• **Records shown**

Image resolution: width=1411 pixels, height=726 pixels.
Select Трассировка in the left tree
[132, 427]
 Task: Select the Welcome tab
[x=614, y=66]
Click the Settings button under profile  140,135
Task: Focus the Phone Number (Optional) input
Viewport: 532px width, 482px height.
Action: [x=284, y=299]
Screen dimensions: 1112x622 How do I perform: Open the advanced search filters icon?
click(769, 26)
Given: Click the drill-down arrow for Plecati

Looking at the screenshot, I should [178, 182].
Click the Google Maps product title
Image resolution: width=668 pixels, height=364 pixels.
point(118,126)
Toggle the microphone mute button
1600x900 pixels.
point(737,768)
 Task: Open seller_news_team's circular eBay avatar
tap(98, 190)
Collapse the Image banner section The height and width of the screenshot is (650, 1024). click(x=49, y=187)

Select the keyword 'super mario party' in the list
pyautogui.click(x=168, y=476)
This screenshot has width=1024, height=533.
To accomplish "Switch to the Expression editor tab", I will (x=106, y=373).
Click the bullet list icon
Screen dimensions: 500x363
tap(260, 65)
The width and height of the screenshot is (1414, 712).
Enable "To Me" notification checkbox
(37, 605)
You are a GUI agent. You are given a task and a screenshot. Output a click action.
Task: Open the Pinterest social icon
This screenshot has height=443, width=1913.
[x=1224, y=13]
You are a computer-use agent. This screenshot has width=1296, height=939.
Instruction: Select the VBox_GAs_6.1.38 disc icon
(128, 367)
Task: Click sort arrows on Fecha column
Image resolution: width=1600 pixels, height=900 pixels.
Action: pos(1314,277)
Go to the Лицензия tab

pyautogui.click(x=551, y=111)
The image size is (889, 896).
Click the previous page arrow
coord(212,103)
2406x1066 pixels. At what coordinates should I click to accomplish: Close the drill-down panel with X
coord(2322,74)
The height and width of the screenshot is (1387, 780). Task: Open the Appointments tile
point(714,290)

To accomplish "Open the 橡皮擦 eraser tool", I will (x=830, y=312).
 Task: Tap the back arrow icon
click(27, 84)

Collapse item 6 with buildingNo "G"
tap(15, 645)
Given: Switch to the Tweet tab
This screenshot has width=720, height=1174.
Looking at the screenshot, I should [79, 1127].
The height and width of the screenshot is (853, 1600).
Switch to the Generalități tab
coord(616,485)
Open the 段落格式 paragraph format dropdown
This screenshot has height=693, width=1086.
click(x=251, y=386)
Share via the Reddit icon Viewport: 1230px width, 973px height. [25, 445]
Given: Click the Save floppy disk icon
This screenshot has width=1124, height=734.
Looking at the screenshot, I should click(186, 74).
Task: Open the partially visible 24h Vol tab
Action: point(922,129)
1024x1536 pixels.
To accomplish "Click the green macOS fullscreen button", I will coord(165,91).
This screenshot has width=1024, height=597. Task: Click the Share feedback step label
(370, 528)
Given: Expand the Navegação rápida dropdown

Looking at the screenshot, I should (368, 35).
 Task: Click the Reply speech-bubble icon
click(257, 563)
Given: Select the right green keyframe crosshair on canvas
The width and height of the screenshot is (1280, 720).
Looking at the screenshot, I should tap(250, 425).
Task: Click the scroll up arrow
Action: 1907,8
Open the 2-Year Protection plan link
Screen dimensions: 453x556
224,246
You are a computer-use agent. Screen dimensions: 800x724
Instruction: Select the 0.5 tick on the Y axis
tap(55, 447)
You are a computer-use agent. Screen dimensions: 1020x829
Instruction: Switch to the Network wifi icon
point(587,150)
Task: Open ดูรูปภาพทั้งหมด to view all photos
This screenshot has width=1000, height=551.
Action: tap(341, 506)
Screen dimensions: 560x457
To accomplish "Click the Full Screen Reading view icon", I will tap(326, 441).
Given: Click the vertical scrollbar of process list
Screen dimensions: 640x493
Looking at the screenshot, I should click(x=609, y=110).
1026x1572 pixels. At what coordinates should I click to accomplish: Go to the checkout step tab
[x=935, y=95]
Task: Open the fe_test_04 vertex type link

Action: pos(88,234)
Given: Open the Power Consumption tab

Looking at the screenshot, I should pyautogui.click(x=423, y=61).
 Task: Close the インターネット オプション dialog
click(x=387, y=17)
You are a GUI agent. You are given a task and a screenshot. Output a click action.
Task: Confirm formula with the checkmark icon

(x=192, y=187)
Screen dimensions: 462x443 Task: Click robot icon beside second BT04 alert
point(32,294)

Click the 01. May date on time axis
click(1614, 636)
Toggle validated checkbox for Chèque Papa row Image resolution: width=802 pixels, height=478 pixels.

• **Description of the task**
Filter the records for lines holding the string "agent". Copy each one.

• **Reply to the task**
You are a GUI agent. You are given a task and a screenshot. Output a click action.
You are a computer-use agent. This screenshot has width=1296, height=939.
You are a computer-use agent. Screen dimensions: 800x724
You are a computer-use agent. Screen dimensions: 1020x829
You are a GUI agent. You are given a task and a screenshot. Output a click action.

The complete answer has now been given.